Selectors are specifiers used to target different elements of the page and apply css styles to them
Types of Selectors
- Universal selector - selecting all elements
* {
//css declarations
}
- Type selector - opening tag name of an html element
type {
//css declarations
}
- Class selector - targeting the class attribute of an html element or group
.class_value {
//css declarations
}
- ID selector - targeting id attribute, meaning a single html element
#my-id {
//css declarations
}
-
Attribute selector
- By attribute type - targeting all elements with the attribute
[attribute] { //css declarations }
- By attribute value - targeting all elements with the attribute and specified attribute value
[attribute="value"] { //css declarations }
- By type, attribute and value - specifying the type of the element, the necessary attribute and it’s value
type[attribute="value"] { //css declarations }
-
Pseudo-class selector - can be attached to any other selector and targets a specific state (pseudo-class)
type:pseudo-class {
//css declarations
}
- Mixed selectors - requiring a selected element to match more than one selector
type.class {
//would target type elements with class
}
- Descendant selector - targeting an element out of children of another selected element(s)
.class type{
//would target type elements which are children of elements with class
}
Multiple Selectors
In order to add the same style to multiple selectors, separate the selectors with a comma over one declaration block:
type-selector,
.class-selector {
//css declarations
}
Selector Priority
The browser displays css styles based on their specificity.

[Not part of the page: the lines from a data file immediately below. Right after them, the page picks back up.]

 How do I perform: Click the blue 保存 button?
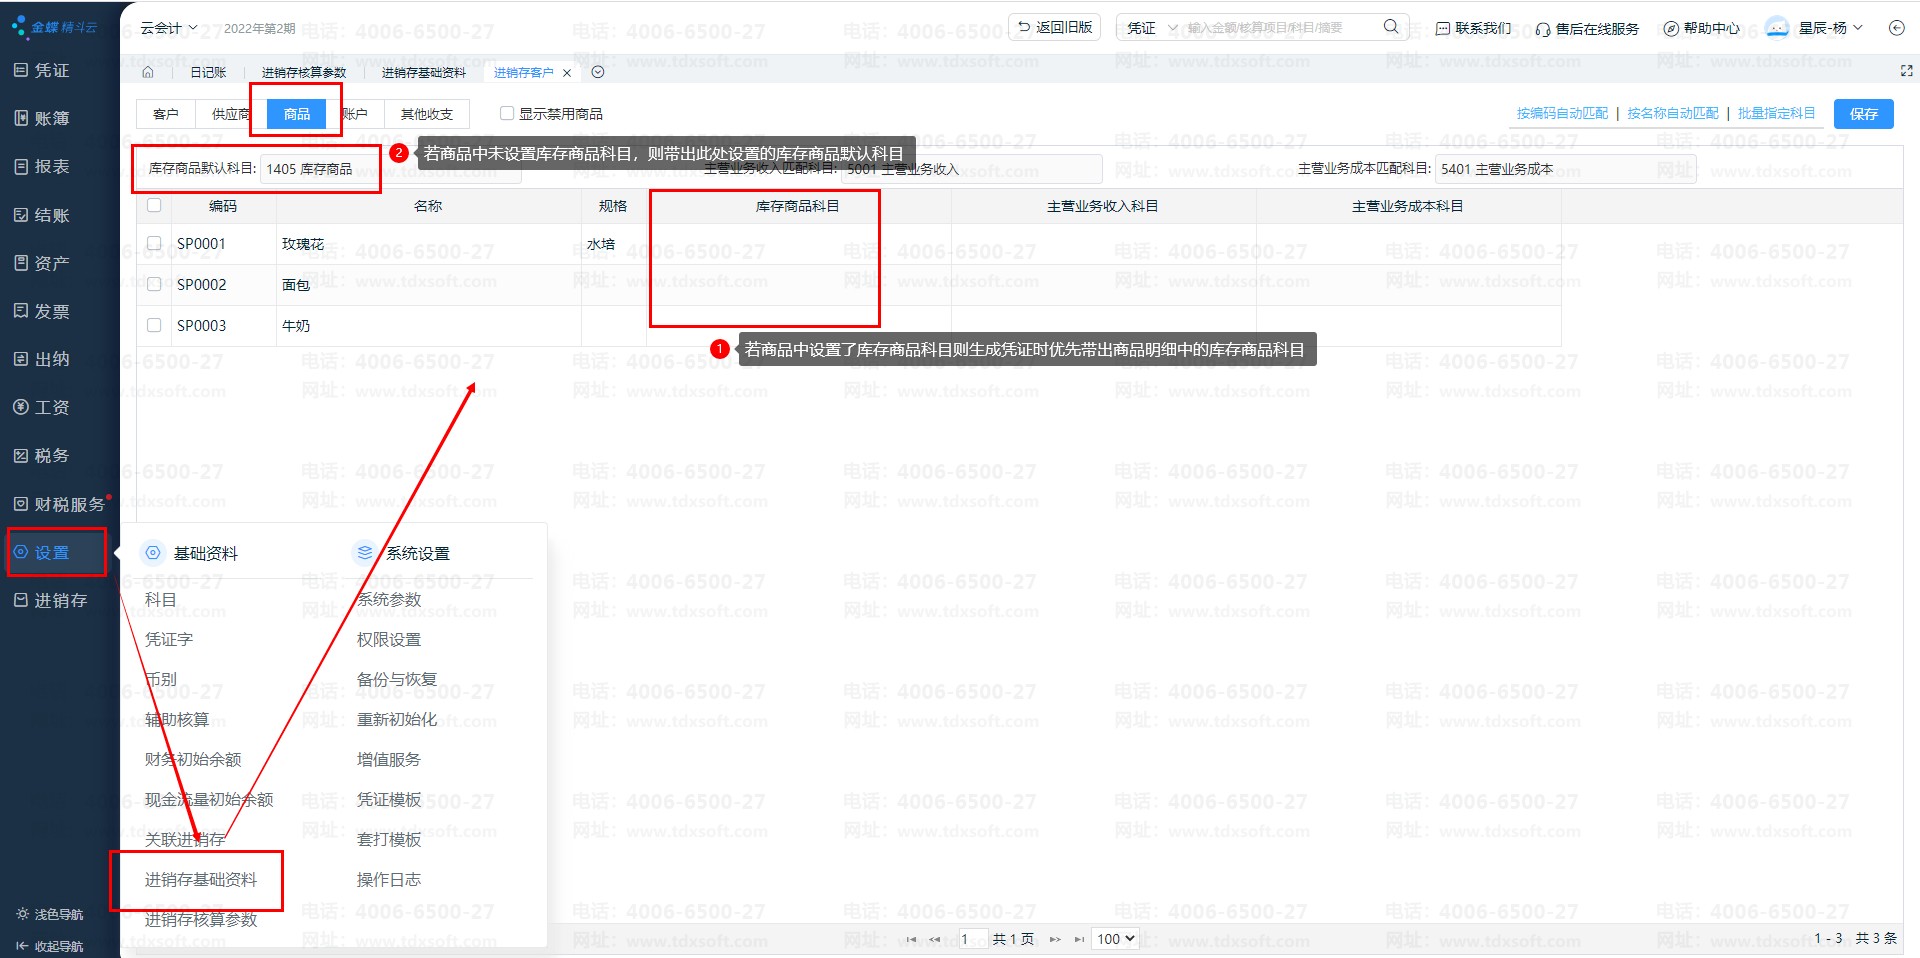1863,114
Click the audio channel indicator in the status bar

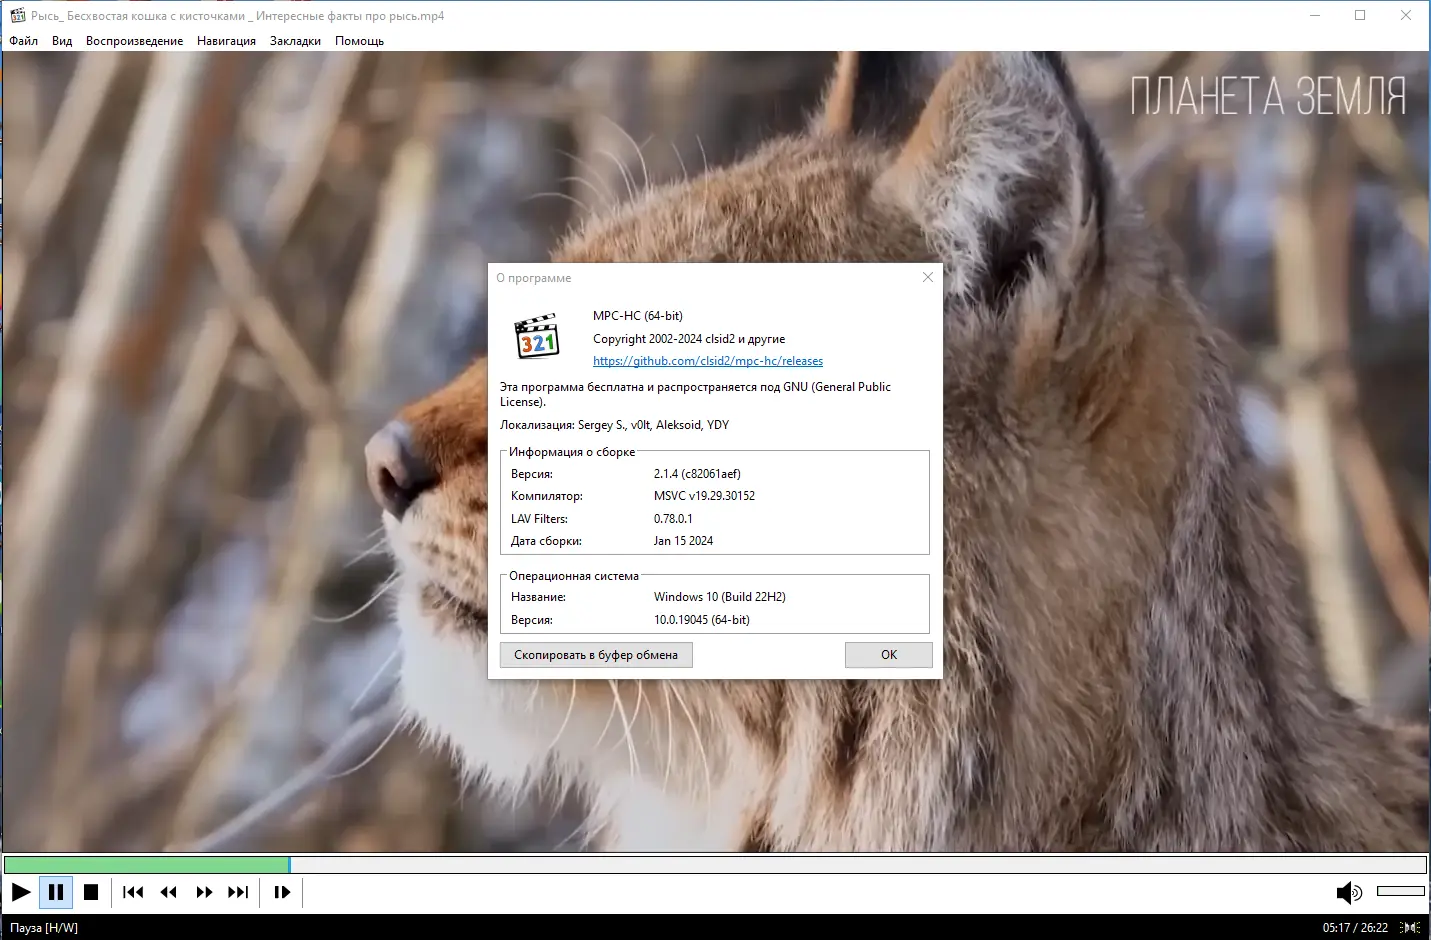1412,927
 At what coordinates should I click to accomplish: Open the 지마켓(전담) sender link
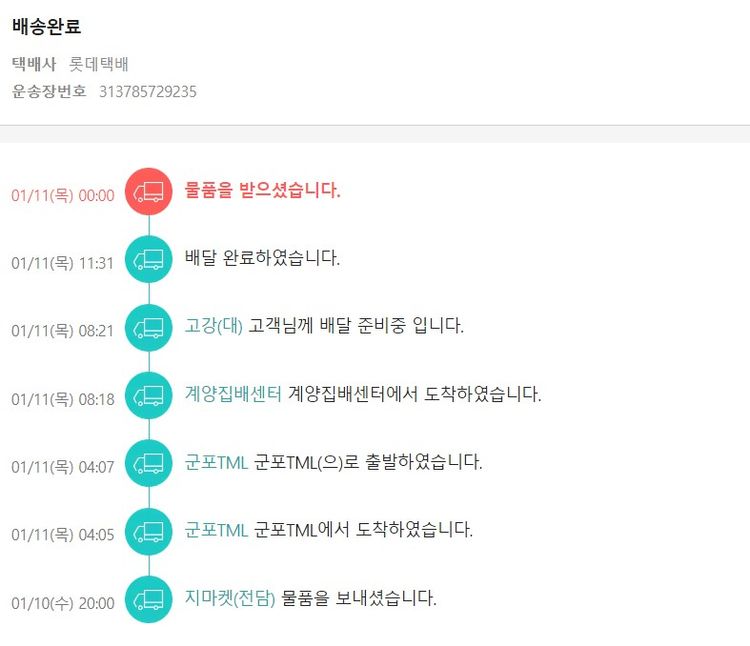click(230, 598)
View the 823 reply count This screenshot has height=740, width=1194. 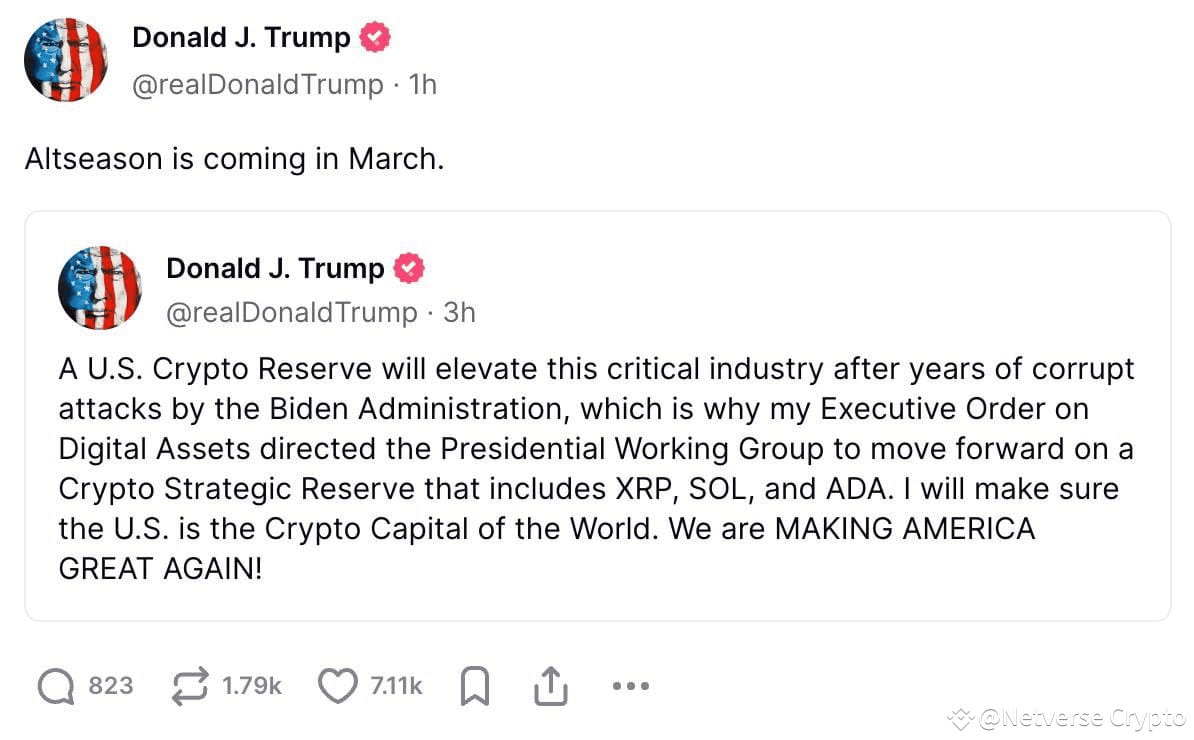coord(113,686)
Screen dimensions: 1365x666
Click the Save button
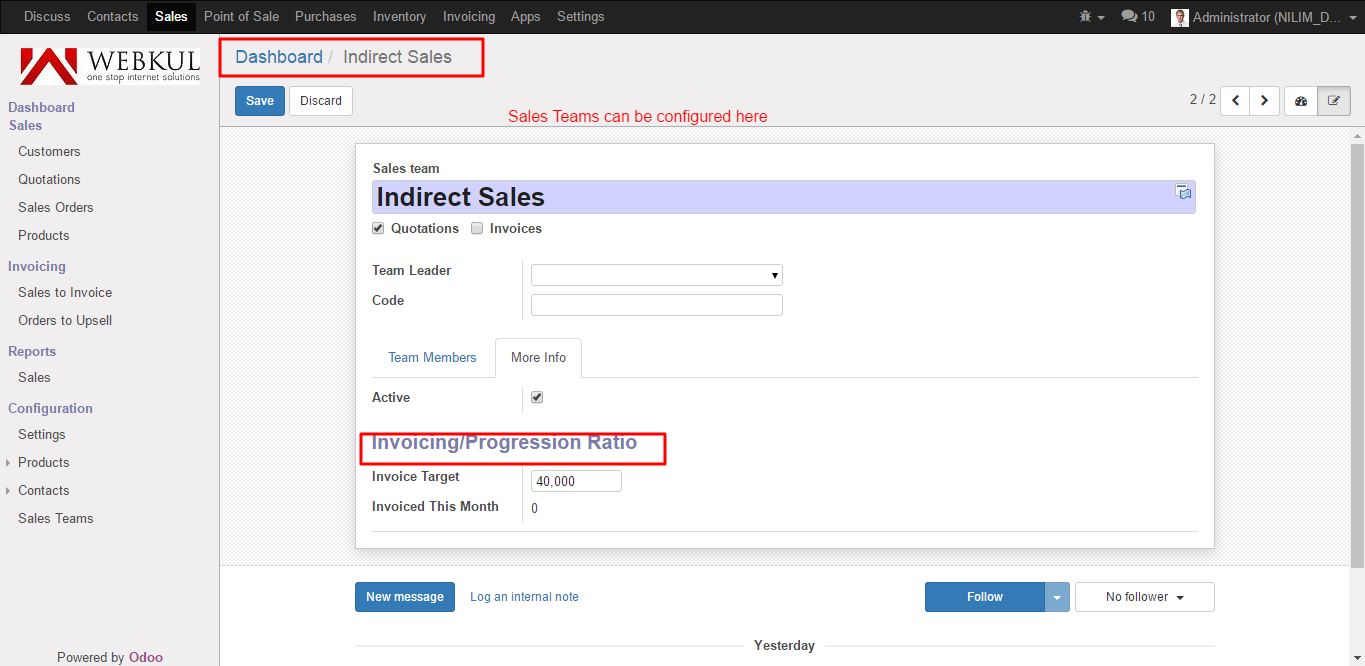[x=259, y=101]
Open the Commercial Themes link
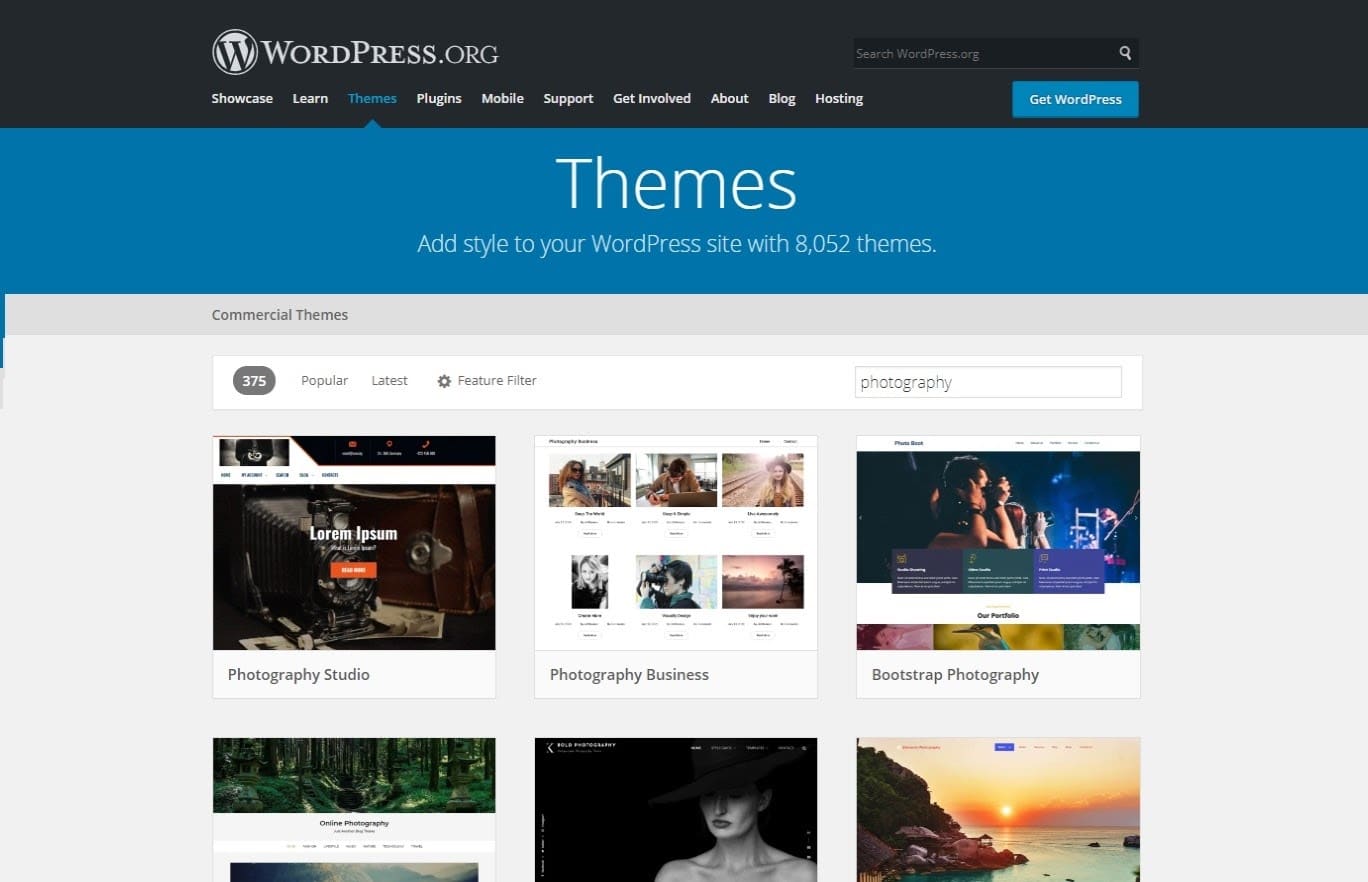 279,314

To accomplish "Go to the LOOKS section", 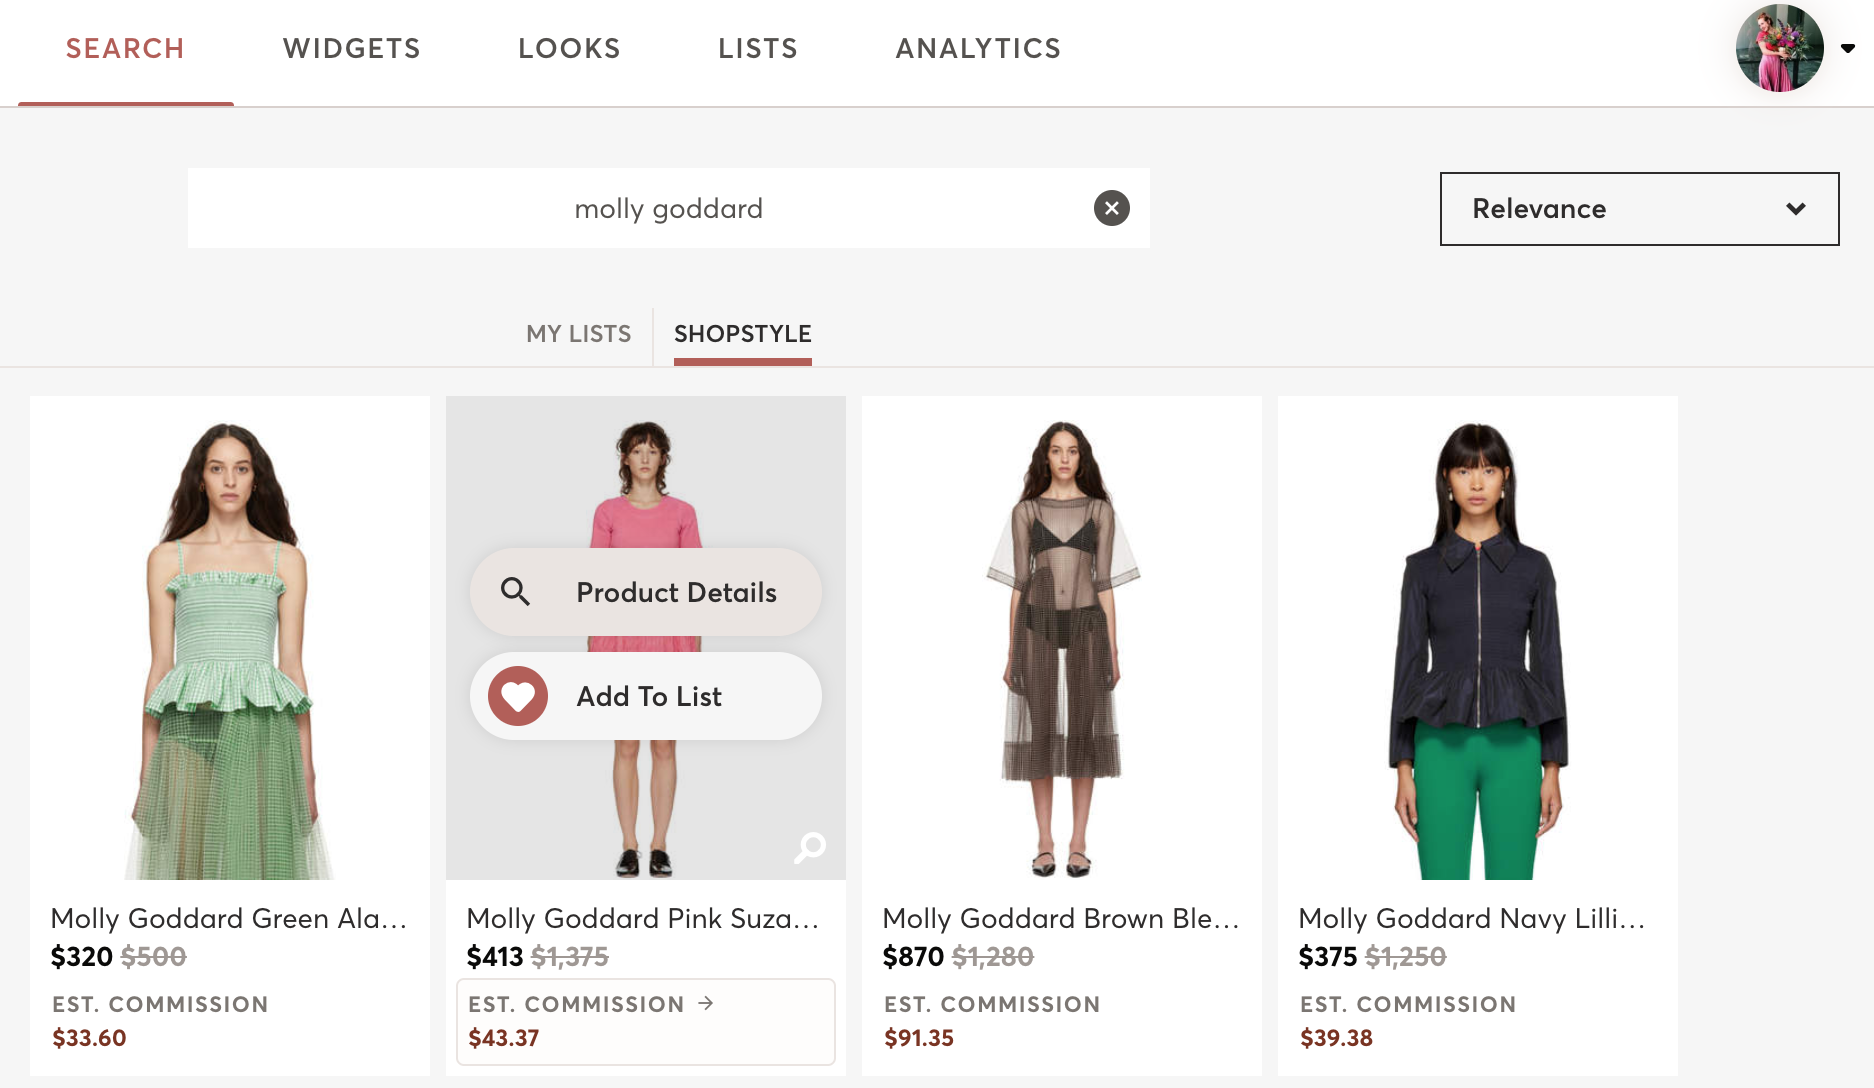I will tap(569, 48).
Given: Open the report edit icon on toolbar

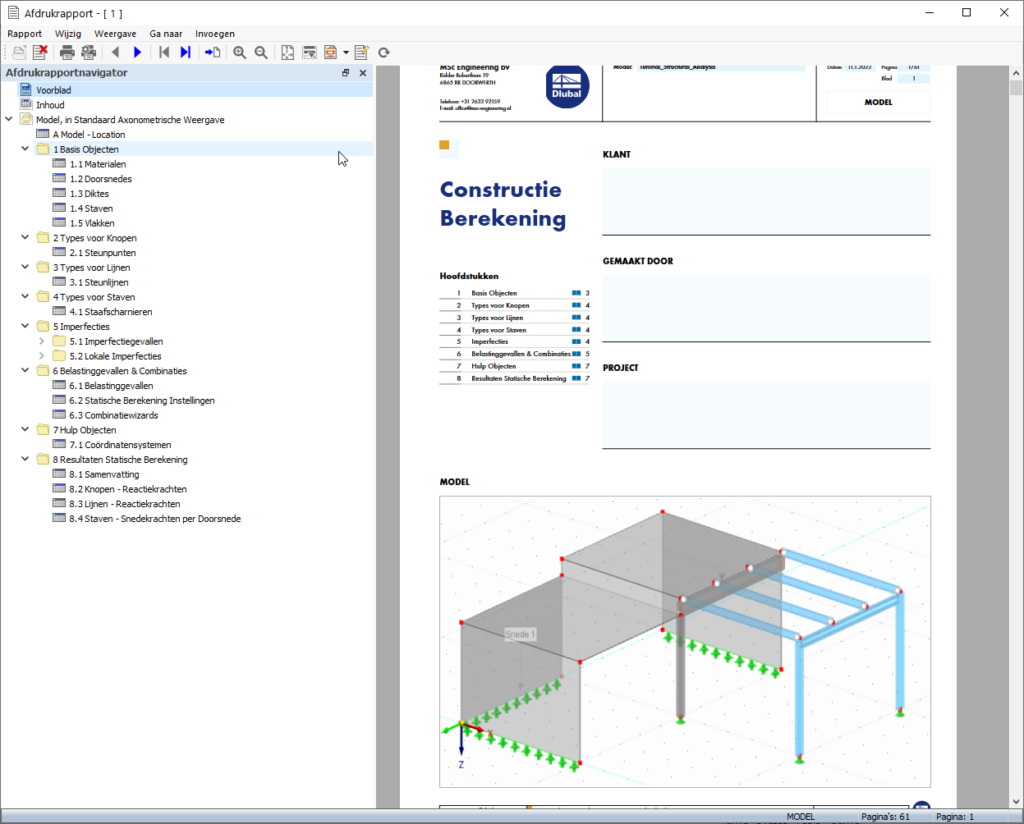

Id’s are the most specific and thus override other selectors used.
The specificity hierarchy:
- Inline styles
- Id selectors
- Classes, pseudo-class, Attributes
- Elements, pseudo-elements
In case of more complicated selectors the specificity is calculated based on three categories of weight corresponding to three types of selectors (id - class - type). For each selector belonging to a category increase the weight value by 1 in it’s column.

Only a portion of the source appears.